What impact may exercise during pregnancy have on the development of this disease? There’s been an increase in the number of studies that have looked at the impact of prenatal exercise on the development of GDM, as well
as how exercise may help with the treatment in women who have it. Recent data
suggests that exercise during pregnancy may positively impact the development
and treatment of GDM, but the results are somewhat mixed, and may be due to the
quality of the studies and type, intensity and duration of the fitness
programs.
A Cochrane Review (considered a key resource in evidence-based
medicine) reviewed randomized and cluster-randomized trials assessing the
effects of exercise for preventing pregnancy glucose intolerance or GDM and
found that conclusive evidence is not available to guide practice (Cochrane Database Syst Rev. 2012 Jul 11;7:CD009021.). They suggest that more well-designed randomized trials, with standardized behavioral interventions are
needed to assess the effects of exercise on preventing GDM and other adverse
pregnancy.
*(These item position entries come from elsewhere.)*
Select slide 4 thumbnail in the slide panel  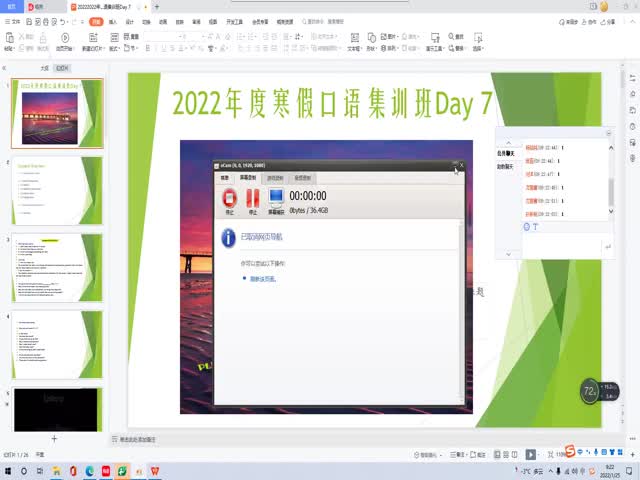pyautogui.click(x=59, y=343)
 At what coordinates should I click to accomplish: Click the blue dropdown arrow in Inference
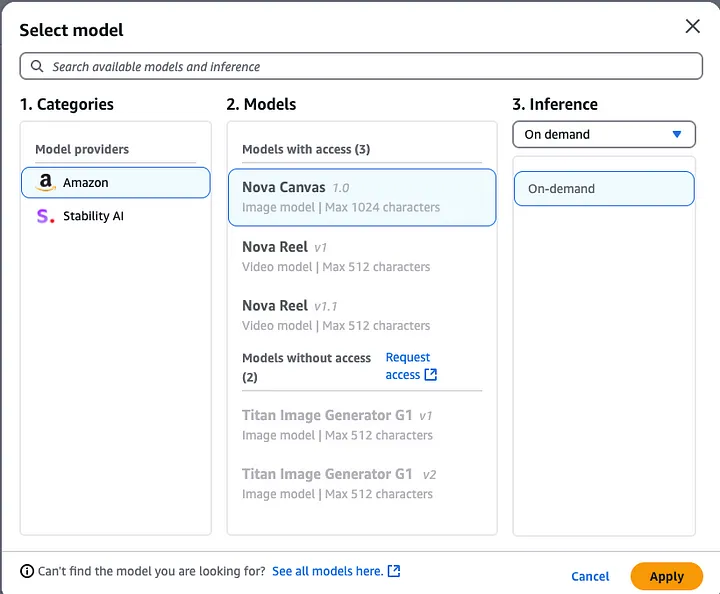[676, 134]
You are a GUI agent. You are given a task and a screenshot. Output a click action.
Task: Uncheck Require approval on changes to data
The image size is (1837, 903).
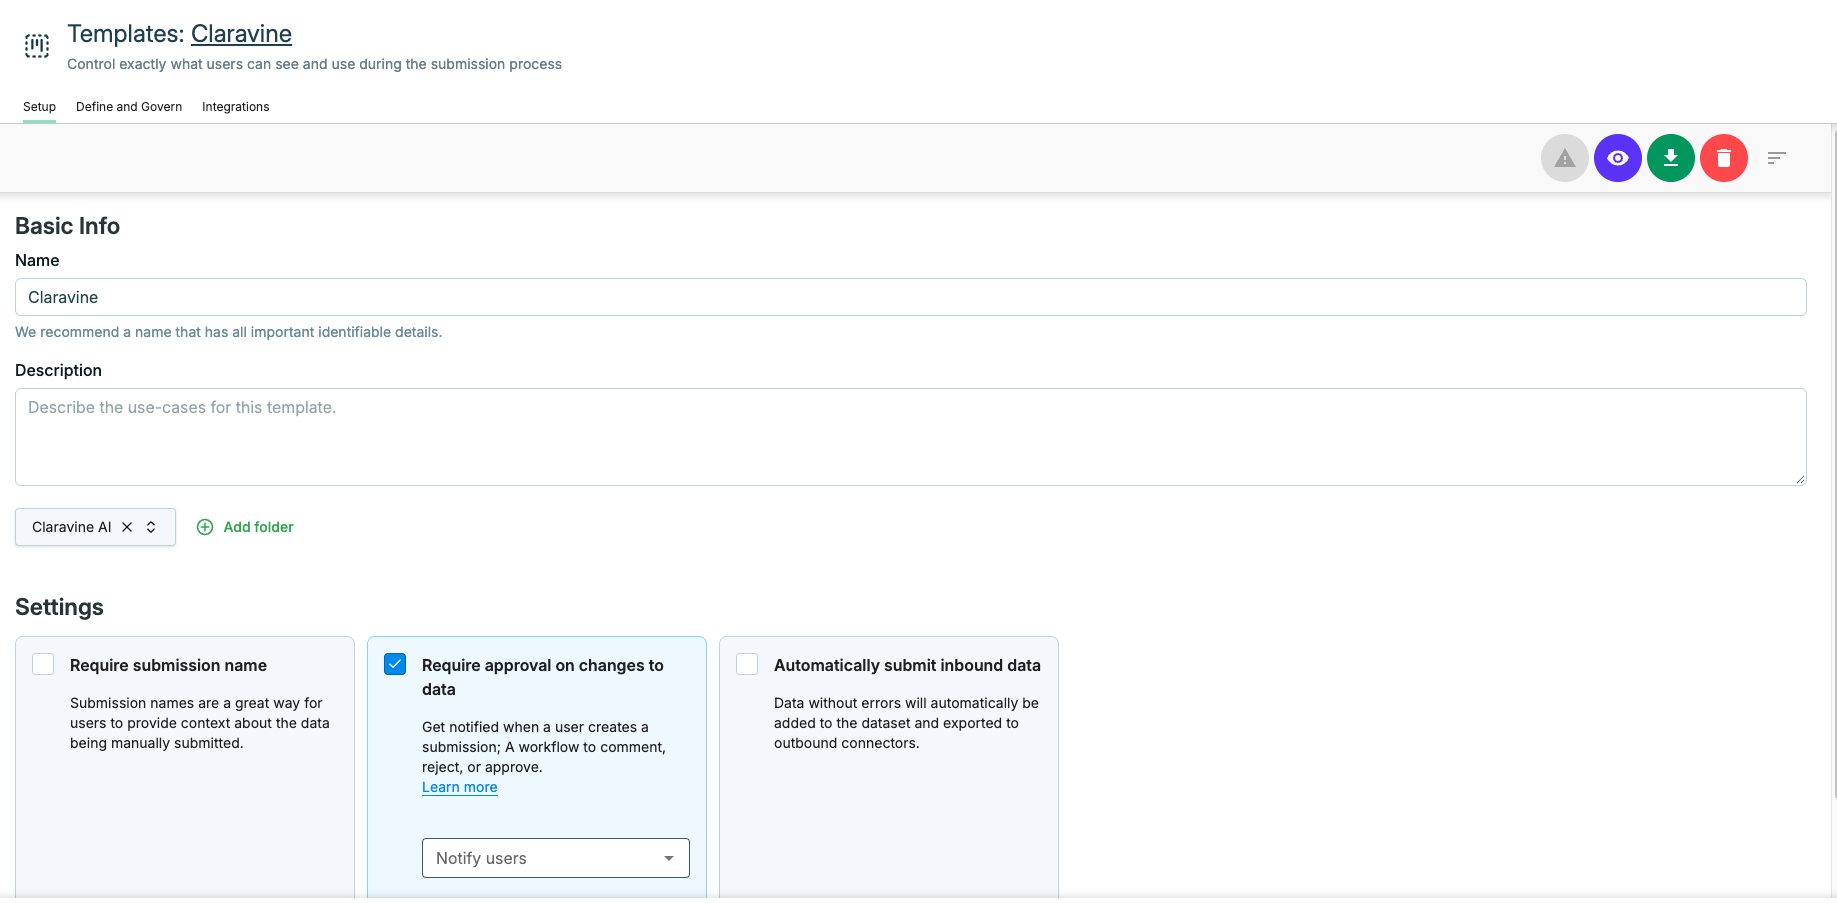tap(395, 664)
Other studies (Med Sci Sports Exerc. 2014 Oct 20., Br J Sports Med.
2013 Jul;47(10):630-6.) have concluded that exercise does reduce the incidence
of GDM, and may play a role in the development of type 2 diabetes in women who
had GDM (Best
Pract Res Clin Obstet Gynaecol. 2015 Jan;29(1):110-22.).
The bottom line? The inclusion of an exercise program during
pregnancy may be a positive step towards reducing the incidence of GDM, but we
still don’t know what exercise threshold is needed to maintain or improve
glucose tolerance. A reasonable prescription would be to set intensity levels
at a moderate to somewhat hard level on the Borg scale (not so high that the
woman is out of breath or feels discomfort) and allows her to maintain a duration
of at least 30 minutes, 5-6 days a week. I suspect that maintaining a higher
frequency (near 6 days a week) may play a greater role in maintaining normal daily
glucose tolerance, so the exercise intensity should be modified to enable her
to maintain >30 minutes of exercise at least 5 days a week. The type of
exercise should be one that is comfortable and easily modified throughout
pregnancy, and if possible be weight bearing.
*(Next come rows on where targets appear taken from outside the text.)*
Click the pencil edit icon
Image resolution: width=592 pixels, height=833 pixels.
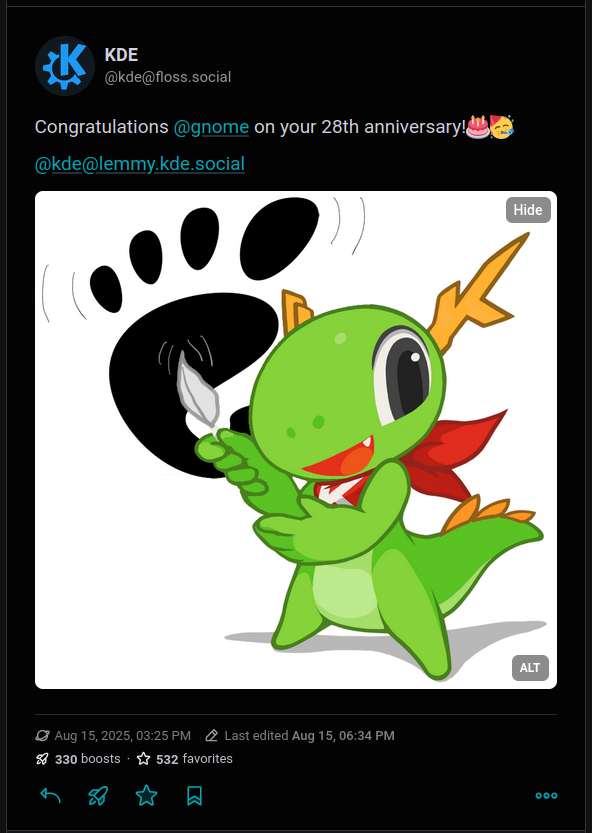[212, 736]
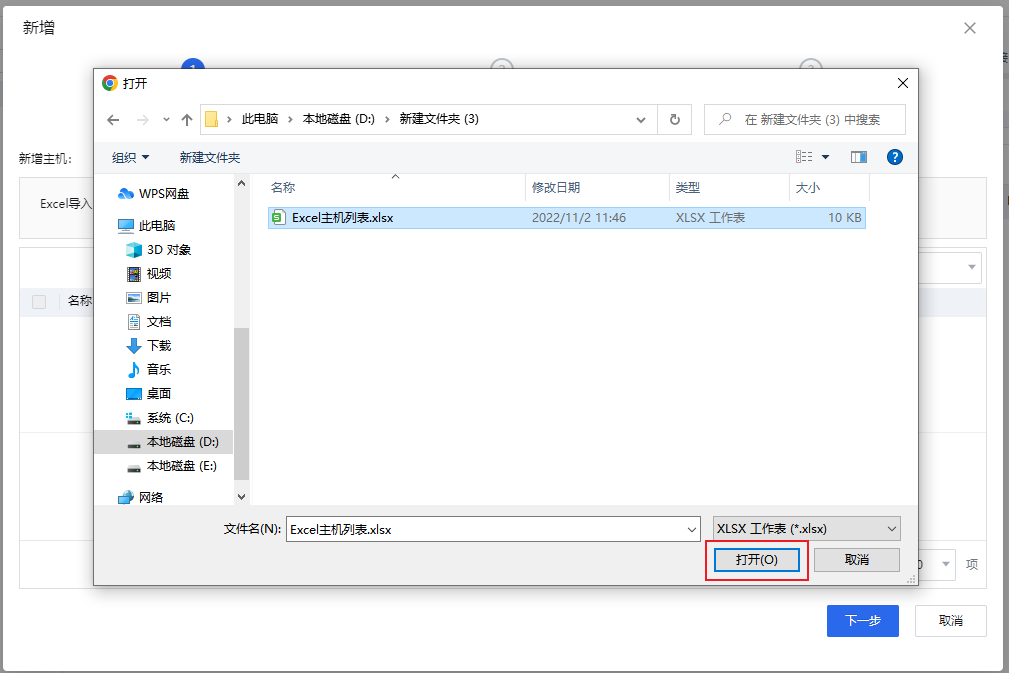
Task: Click 新建文件夹 in the toolbar
Action: pyautogui.click(x=210, y=157)
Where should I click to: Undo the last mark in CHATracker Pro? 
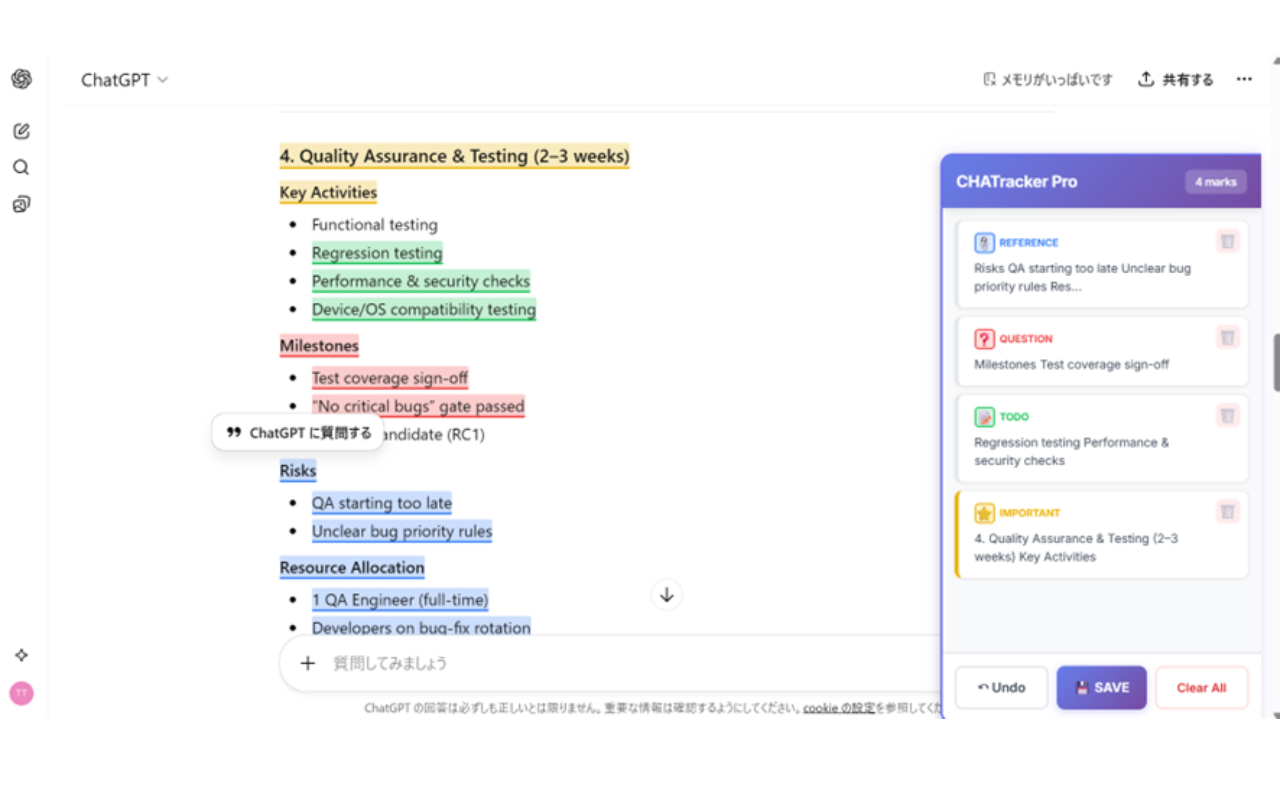(x=1001, y=687)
Do you have any experiences working with GDM?
Feel free to post your comments and questions.
Key
words:
Fetal
Macrosomia: Fetal macrosomia
is a term used to describe a newborn who's significantly larger than average.A
baby diagnosed with fetal macrosomia has a birth weight of more than 8 pounds,
13 ounces (4,000 grams), regardless of his or her gestational age. Fetal
macrosomia makes vaginal delivery difficult and puts the baby at risk of injury
during birth and increased risk of health problems after birth.
Neonatal
hypoglycemia: Neonatal hypoglycemia, defined as a
plasma glucose level of less than 30 mg/dL (1.65 mmol/L) in the first 24 hours
of life and less than 45 mg/dL (2.5 mmol/L).
Gestational
diabetes mellitus (GDM): A disorder
characterized by an impaired ability to metabolize carbohydrates, usually
caused by a deficiency of insulin or insulin resistance, occurring in
pregnancy. It disappears after delivery of the infant but, in a significant
number of cases, returns years later as type 2 diabetes mellitus. Treatment
consists of self-monitoring of blood glucose, insulin administration, increased
activity, and a meal plan that controls the amount of carbohydrates eaten.
Impaired
glucose tolerance: Impaired glucose tolerance (IGT) is a pre-diabetic state of hyperglycemia that is
associated with insulin resistance and increased risk of cardiovascular
pathology. IGT may precede type 2 diabetes mellitus by many years.
Cochrane Reviews: A database of systematic reviews and meta-analyses which
summarize and interpret the results of medical research. The Cochrane Library
aims to make the results of well-conducted controlled trials readily available and is a key resource in evidence-based medicine.